I’m happy to post this interview with Dr. Galit Shmueli Ph.D., lead author of Data Mining for Business Intelligence, which has just been released earlier this year (2010) in a new edition:
I previously reviewed this textbook, which you can read from this link. The price of the book is more than typical Microsoft technical books, but its cost is comparable to many data mining books. Relatively fewer number of professionals perform data mining, and I believe this book is worth its value at full retail cost.
Now, on to the interview.
Galit Shmueli is a Professor of Statistics at the Robert H Smith School of Business, University of Maryland, College Park MD. She is a researcher, author, teacher, advisor, and technology freak (among other things). Her current research focuses on statistical methods and data mining in information systems research (and particularly, eCommerce). Professor Shmueli has taught data analytics for over a decade to engineers and to business students and has won rewards for teaching excellence. She co-authors several books and has published her work in professional journals in statistics, marketing, information systems, and more. Professor Shmueli blogs about data analytics in business at blog.bzst.com. Check her website (galitshmueli.com) for papers, recorded talks, and more.
How and when did you start authoring books on data mining?
I started teaching a data mining course in our MBA program in 2004. I inherited a statistics-oriented course that used 3 different software packages. This clearly was not going to work from my point of view, and I went in search of a more holistic, data-mining oriented solution for software and a textbook. I couldn’t find any adequate textbook: they were all either too technical (aimed at computer science students) or too “fluffy” (meaning, all talk and very little hands on). I met Nitin Patel (MIT) and Peter Bruce (statistics.com) at the “Teaching Statistics in Business Schools” conference at Georgetown University. Nitin and Peter were promoting XLMiner, an Excel data mining add-on. I tried it out, and it was terrific. That solved my software problem, but not the textbook problem. When I complained to Nitin, he suggested that we should write a textbook. Very quickly Nitin, Peter and I teamed up and took on the job. Each of us brought a different point of view to the table, and we loved learning from each other. The result was a seamless, understandable textbook (at least that is the feedback that we received from readers). I will just note that at the time I was an Assistant Professor and was warned not to write a textbook, which would distract me from getting tenure. Needless to say, I ignored this advice and followed my heart.
What would you like people to know about the new edition of Data Mining for Business Intelligence?
This new edition is not “yet another edition”. It is truly new-and-improved. I have seen so many textbooks come out with who-knows-how-many-new-editions, just for the sake of “refreshing the market”. I am against that approach and the reason that we created the 2nd edition was to address a few issues, based on feedback from our users (instructors and students) and from our own use of the book in data mining courses:
- More on data visualization – the new dedicated chapter on data visualization discusses state-of-the-art interactive visualization beyond the typical statistics textbook. We also reached an agreement with TIBCO to provide a free 1-year license to adopting classes for their excellent industry-standard interactive visualization tool Spotfire Professional
- A new part (3 chapters) on forecasting time series — statistics textbooks usually focus on a method called ARIMA, which is quite complicated and rarely used in practice unless there is a statistician on board. Instead, we’ve focused on popular, data-driven forecasting methods such as exponential smoothing and regression-based forecasting.
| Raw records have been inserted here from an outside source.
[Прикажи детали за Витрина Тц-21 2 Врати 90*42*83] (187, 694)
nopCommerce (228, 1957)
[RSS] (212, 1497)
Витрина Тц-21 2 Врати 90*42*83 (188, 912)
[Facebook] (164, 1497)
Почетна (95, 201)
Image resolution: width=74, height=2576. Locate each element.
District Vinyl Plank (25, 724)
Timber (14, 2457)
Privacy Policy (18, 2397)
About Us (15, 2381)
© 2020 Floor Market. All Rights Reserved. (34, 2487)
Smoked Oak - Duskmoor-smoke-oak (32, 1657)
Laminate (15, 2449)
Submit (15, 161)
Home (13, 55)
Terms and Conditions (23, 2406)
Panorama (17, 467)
We discuss how to evaluate predictive accuracy, how to visualize data, and other related issues in the time series context
- Summaries at the beginning of each chapter — to help bring out the big picture and for high-level browsing.
- Design — we put special effort into the design of the new edition, to make it more appealing and user-friendly. Unfortunately, we could not convince the publisher to use color.
- Case and Exercises — A new case and chapter exercises for the new chapters.
What types of roles have you played in the academic world?
My longest role has been as a student. I still consider myself a student and try to learn more and more from all possible resources. I started instructing statistics when I was an undergraduate at the University of Haifa. It was quite scary back then, but that’s how I received a double dosage of many courses (once by taking them as a student, and another by teaching them as a Teaching Assistant). I continued teaching throughout my graduate studies at the Israel Institute of Technology (Technion), mostly to engineers, and towards the end of my PhD I became a full-fledged instructor. I remember being one of the first at our school to create course homepages (using raw HTML). After graduating from the Technion, I joined Carnegie Mellon University’s Statistics department as a Visiting Assistant Professor. That’s when I started advising grad students and becoming involved in cross-disciplinary and cross-institution collaborations. I also learned about grants and the world of funding. In 2002, I joined University of Maryland’s Smith School of Business as a tenure-track Assistant Professor. I had this crazy idea of conducting statistical research on online auctions (eBay was not so famous back then). Together with my colleague Wolfgang Jank, we took on this direction and spearheaded a statistically-oriented online auction research. Luck then stroked and I met Ravi Bapna, a completely out-of-the-box Information Systems researcher. The three of us organized the first “Statistical Challenges in Ecommerce Research” (SCECR) symposium (now an annual event – see statschallenges.com). Wolfgang and I edited a book on the topic, with articles by the top researchers. We also published a bunch of papers on various approaches that we developed, and finally we put together the book “Modeling Online Auctions” (modelingonlineauctions.com). During this entire period I advised several students, some of whom were sufficiently brave to dive into this new field. The last academic role that I’ll mention is presenter: I have been presenting my work at many conferences and seminars, to different audiences (statisticians and non-statisticians), around the world. This has always been a terrific way to receive feedback, initiate new collaborative work, and discover new ideas.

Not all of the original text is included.